Task: Return only what runs from the line containing "You are a computer-use" through the last line of the entries below, exactly, omitting pictures.

Material supplied:
———

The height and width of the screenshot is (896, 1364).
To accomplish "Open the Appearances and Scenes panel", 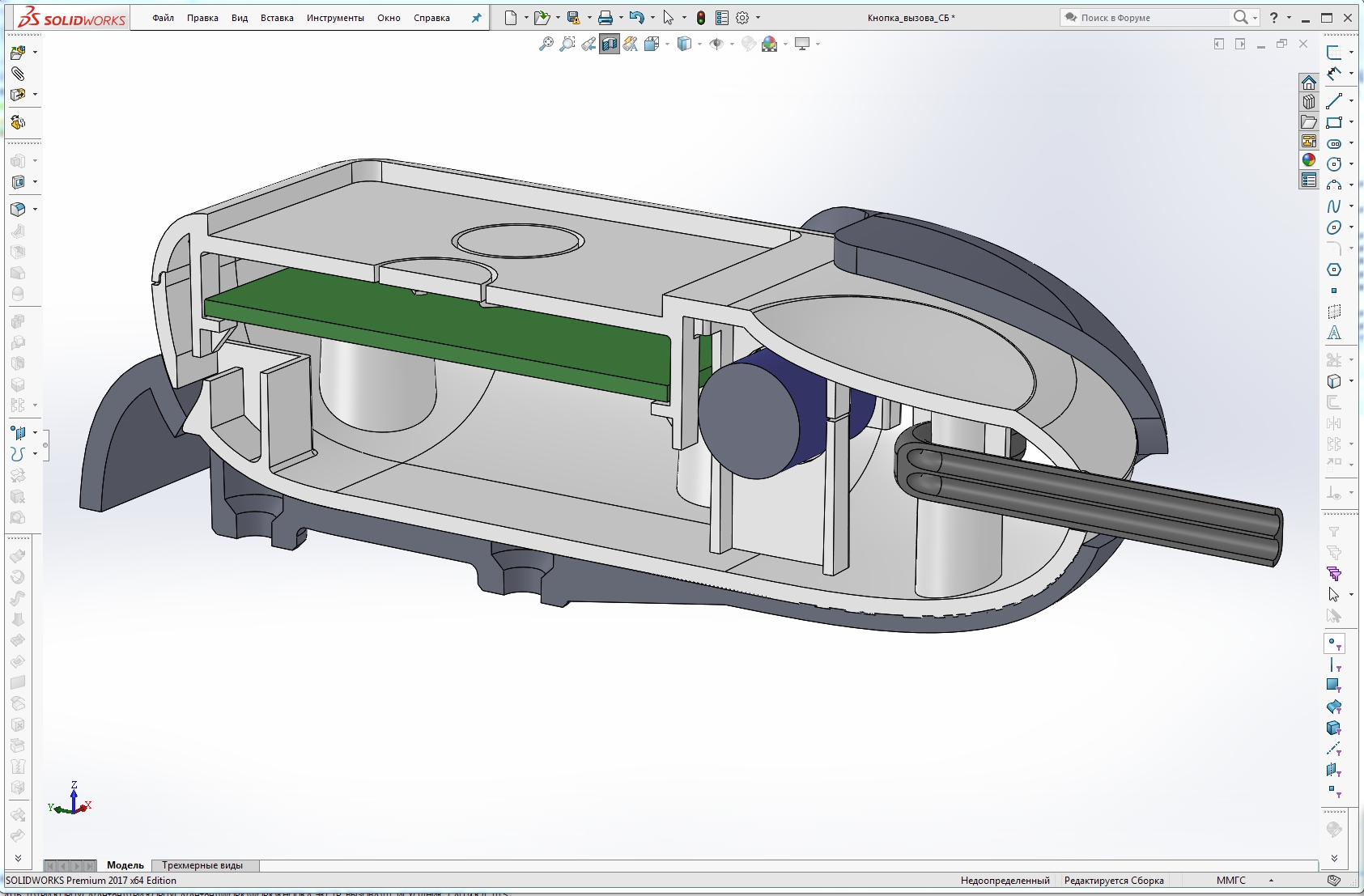I will point(1310,159).
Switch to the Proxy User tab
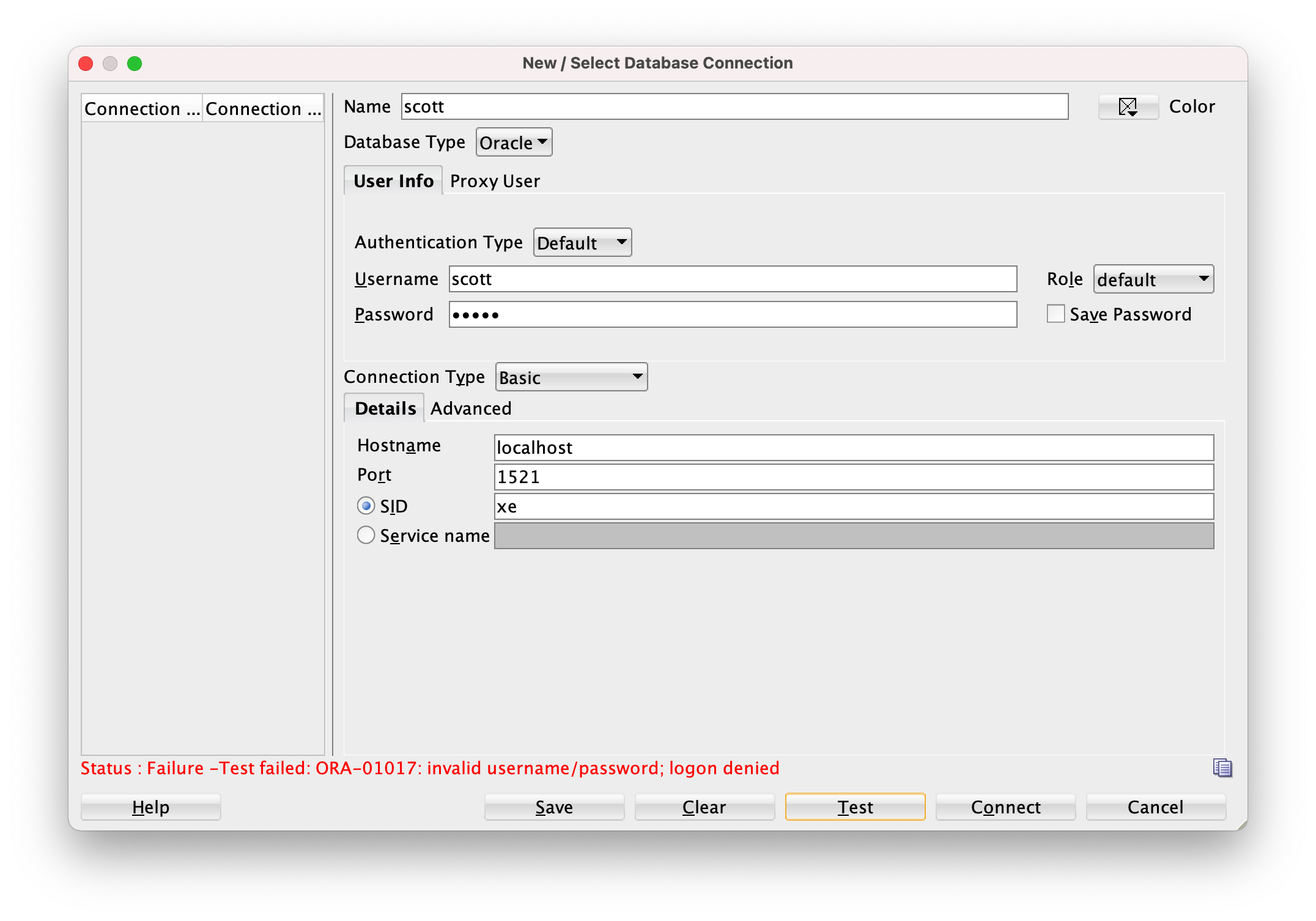Viewport: 1316px width, 921px height. coord(495,181)
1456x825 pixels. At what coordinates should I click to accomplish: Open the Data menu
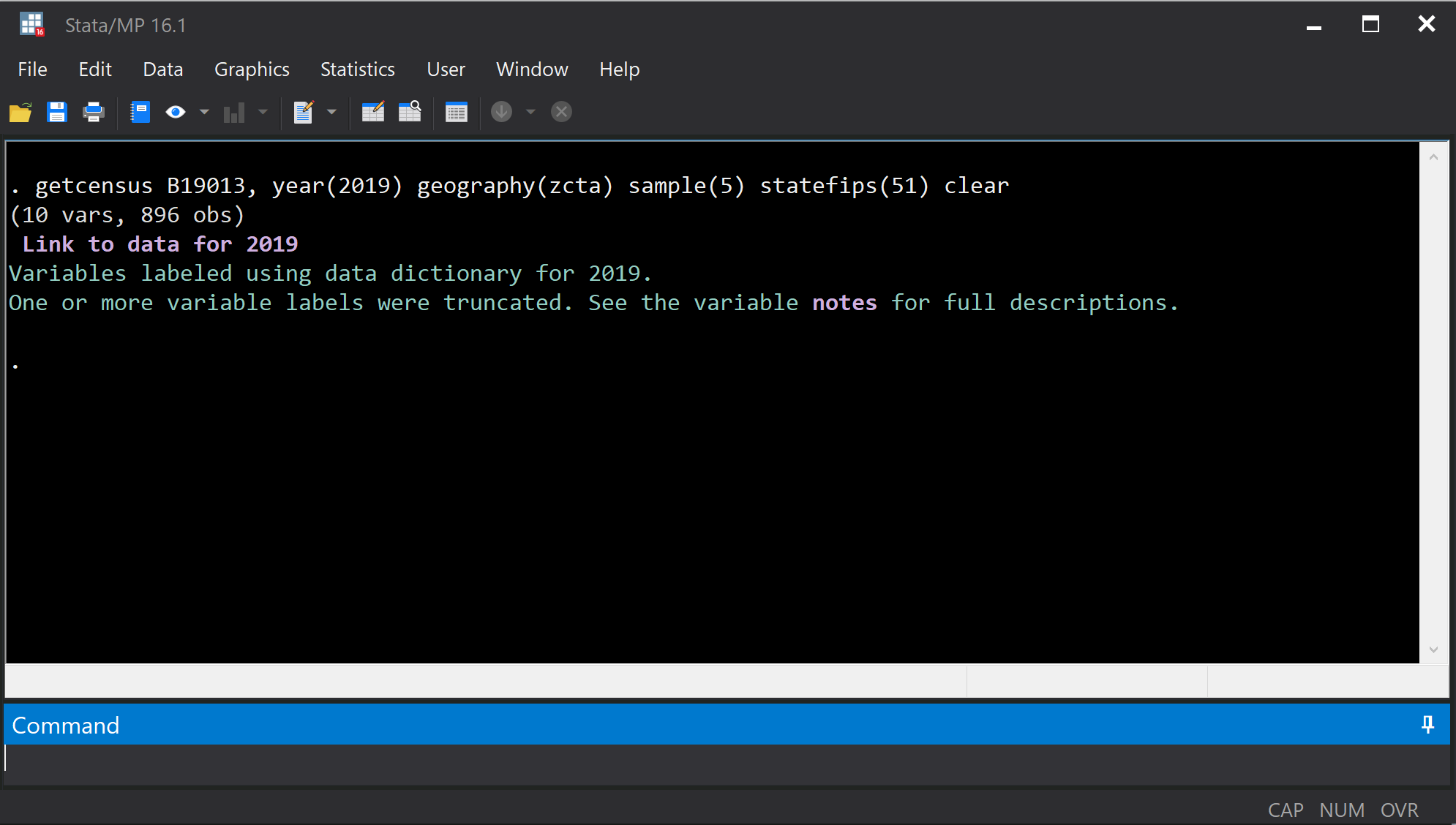(162, 69)
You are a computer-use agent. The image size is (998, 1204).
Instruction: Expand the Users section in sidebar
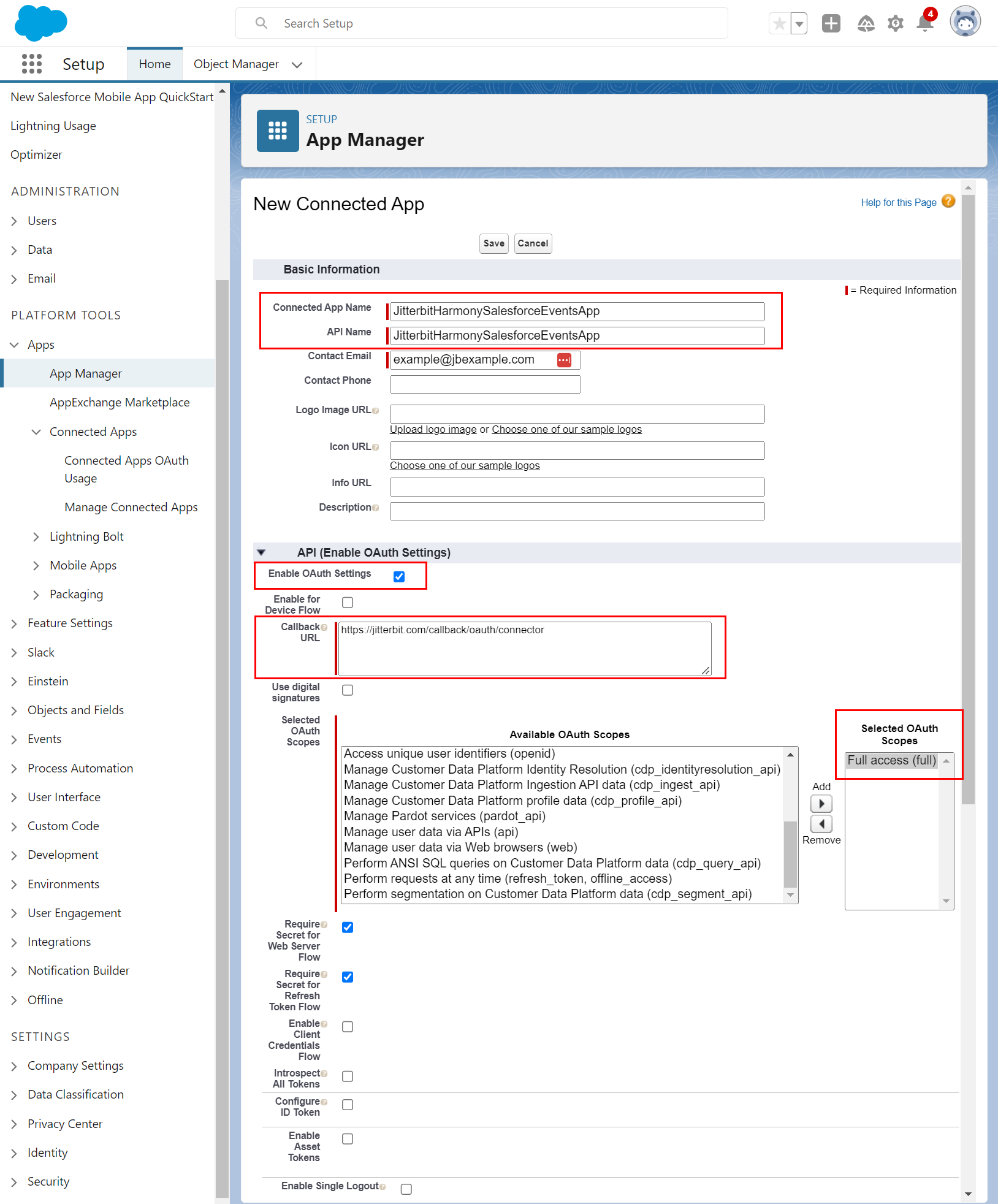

———

The completed task:
You are a computer-use agent. The image size is (998, 1204).
Instruction: Expand the Users section in sidebar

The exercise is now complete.